Salt is a lubricant.
I've never heard of salt having lubricating qualities. I'm not saying it doesn't, just never heard it. How much road salt gets onto the braking surfaces, and how long does it stay there? I have no idea. I've never had to deal with salted roads.
As we all know it corrodes ferrous metals. Rust or blackened metal of a grey iron brake disc has a lower coefficient of friction than good shiny metal. That's why discs in good condition are so (and so massively under-appreciated) much more efficient at braking quickly. The MOT brake roller test is such a minimal standard for brakes and doesn't take into account the effect disc degradation has in a dynamic, high speed hard brake application. Not only is initial brake response delayed but so too is the maximum braking effect and the speed the brake reaches maximum retardation (which then needs ABS intervention) can be very much lower, or may simply not be reached at all.
But, it's my understanding that the pads are not in contact with the disc metal, but rather are in contact with a microscopically thin film of pad material that has been transferred onto the disc surface in normal use. The braking effect (friction) is between deposited pad material on the disc and undeposited pad material on the pad (though this is an over simplification because material is constantly being 'swapped' back and forth between the pad and disc surfaces). The layer of deposited material is so thin that it is more or less invisible (though can possibly be seen if there are abnormally thick deposits on the disc, usually uneven).
So, assuming this to be absolutely correct and not an over simplified understanding, it shouldn't matter what the disc surface actually is, whether it be steel or cast iron, or whether it is oxidised or not (shiny bright or darkened), as long as it forms a sound foundation for the deposited layer of pad material...
Having said this, there must be times when and conditions in which there is 'clean' metal on the disc faces, otherwise the disc would never wear and become thinner over time...???
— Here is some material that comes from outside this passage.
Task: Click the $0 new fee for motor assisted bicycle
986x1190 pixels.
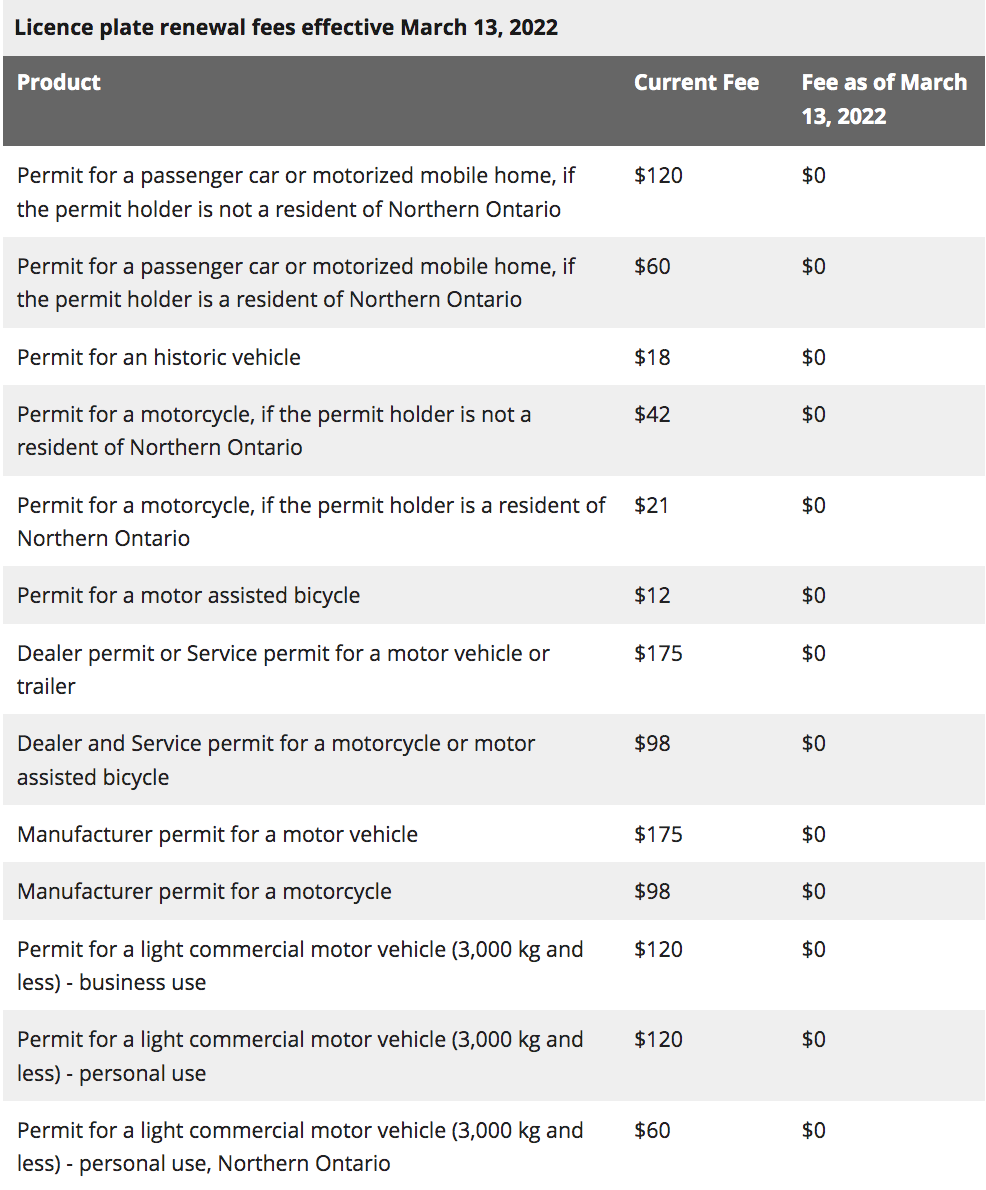Action: click(x=814, y=595)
If anyone cares to measure braking distance of corroded brake discs from highway speeds against that of bedded in new brakes, the result will evidence my point.
Unfortunately it is that same reason why many people often think the new brakes just fitted are an upgrade. Even rubbish quality new brakes will be far better than expensive old brakes which were in poor condition.
There may be other factors with the 'old' brakes vs new that might be affecting how well they work. Or, may affect pedal travel and feel and how this may influence the perception
of the performance of the system. This might include such things as glazing of the pads and / or disc, pad taper (in one or two axes), disc taper (thinner near the outer edge, typically), looseness in caliper mounting pins, pad sticking etc.